Rotten Days in Late Summer
Night glares and Ferris wheels: the powerful debut poetry collection exploring youth, love, grief and class, in and out of the English countryside
In Rotten Days in Late Summer, Ralf Webb turns sensuous, musical poetry to a profound and illuminating examination of the textures of class, youth, adulthood and death in the working communities of the West Country, from mobile home parks, boyish factory workers and saleswomen kept on the road for days at a time, to the yearnings of young love shared with men and women alike.

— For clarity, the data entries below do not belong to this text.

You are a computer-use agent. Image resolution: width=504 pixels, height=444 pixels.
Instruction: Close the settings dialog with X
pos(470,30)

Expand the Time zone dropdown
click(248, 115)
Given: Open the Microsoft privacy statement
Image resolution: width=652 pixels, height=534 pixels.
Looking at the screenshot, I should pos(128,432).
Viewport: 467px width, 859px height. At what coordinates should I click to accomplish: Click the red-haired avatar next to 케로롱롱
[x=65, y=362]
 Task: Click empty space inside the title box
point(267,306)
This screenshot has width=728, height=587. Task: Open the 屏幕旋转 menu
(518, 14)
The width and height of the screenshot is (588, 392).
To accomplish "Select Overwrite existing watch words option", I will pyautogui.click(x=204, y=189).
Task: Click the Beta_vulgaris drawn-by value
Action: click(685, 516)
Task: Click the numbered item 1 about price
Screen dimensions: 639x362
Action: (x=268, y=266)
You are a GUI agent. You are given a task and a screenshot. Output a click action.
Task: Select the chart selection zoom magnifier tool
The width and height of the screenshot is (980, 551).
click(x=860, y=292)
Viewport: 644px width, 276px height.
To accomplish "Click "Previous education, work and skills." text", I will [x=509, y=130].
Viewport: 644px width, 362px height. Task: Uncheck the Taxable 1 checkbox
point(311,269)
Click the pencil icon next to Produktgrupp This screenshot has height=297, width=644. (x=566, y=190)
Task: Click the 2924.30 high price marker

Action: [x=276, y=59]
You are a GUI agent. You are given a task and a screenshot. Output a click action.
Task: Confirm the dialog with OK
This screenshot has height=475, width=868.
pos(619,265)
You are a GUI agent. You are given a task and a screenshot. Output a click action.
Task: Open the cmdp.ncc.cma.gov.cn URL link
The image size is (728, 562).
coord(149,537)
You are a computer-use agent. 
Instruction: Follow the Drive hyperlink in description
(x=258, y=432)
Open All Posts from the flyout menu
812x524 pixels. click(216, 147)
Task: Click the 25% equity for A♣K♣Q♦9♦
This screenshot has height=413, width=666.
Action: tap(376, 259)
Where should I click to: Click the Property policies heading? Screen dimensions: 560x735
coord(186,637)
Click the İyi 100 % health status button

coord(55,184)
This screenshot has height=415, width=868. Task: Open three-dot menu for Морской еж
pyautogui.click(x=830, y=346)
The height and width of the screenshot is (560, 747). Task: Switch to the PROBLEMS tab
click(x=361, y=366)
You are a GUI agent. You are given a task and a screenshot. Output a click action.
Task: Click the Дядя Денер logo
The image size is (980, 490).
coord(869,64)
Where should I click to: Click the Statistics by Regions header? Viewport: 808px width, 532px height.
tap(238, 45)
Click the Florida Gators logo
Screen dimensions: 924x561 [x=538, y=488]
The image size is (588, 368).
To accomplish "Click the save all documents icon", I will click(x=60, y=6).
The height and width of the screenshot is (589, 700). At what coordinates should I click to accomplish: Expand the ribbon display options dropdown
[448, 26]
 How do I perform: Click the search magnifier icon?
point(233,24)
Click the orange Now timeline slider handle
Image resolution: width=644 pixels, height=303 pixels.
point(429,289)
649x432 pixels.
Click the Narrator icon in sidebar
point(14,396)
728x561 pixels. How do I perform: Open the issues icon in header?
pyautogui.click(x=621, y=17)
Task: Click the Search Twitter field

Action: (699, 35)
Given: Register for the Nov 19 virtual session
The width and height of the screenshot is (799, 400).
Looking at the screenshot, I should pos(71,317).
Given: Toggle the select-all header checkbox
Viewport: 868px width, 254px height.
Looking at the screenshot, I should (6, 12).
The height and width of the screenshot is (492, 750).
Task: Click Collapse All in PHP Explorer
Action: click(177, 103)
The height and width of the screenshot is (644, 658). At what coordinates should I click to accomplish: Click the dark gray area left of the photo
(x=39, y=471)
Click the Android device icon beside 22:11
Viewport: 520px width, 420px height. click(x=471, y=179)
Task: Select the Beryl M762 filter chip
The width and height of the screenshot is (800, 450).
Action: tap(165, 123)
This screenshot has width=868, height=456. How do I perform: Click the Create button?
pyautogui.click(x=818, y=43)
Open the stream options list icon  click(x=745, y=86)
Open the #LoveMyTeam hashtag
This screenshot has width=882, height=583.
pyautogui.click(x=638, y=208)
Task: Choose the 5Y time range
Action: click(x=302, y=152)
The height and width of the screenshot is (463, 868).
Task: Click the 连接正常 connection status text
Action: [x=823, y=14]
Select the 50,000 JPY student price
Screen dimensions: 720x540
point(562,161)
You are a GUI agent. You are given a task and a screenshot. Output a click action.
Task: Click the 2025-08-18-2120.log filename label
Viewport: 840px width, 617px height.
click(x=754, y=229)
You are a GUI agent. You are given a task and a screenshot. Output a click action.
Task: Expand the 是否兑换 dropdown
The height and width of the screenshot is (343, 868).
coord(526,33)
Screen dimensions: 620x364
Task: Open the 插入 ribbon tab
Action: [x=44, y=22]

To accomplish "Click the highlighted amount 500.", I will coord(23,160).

He explores, too, the metropolis, in its bewilderments, hypocrisies, pretensions and haunting promise.
Alongside individual poems, three sequences predominate: a series of 'Love Stories', charting a course through the dreams, lies and salt-baked limbs of multiple relationships; 'Diagnostics', which tells the story of the death from cancer of the poet's father, and closes the first movement; and 'Treetops', a virtuosic long poem weaving together grief and mental health struggles in an attempt to come to terms with the overwhelming data of a life.
The world of these poems is close, dangerous, lustrous and difficult: a world in which whole existences are lived in the spin of almost-inescapable fates. It is also our own. In searching for the light within it, this prodigious debut collection announces the arrival of a major new voice in British poetry.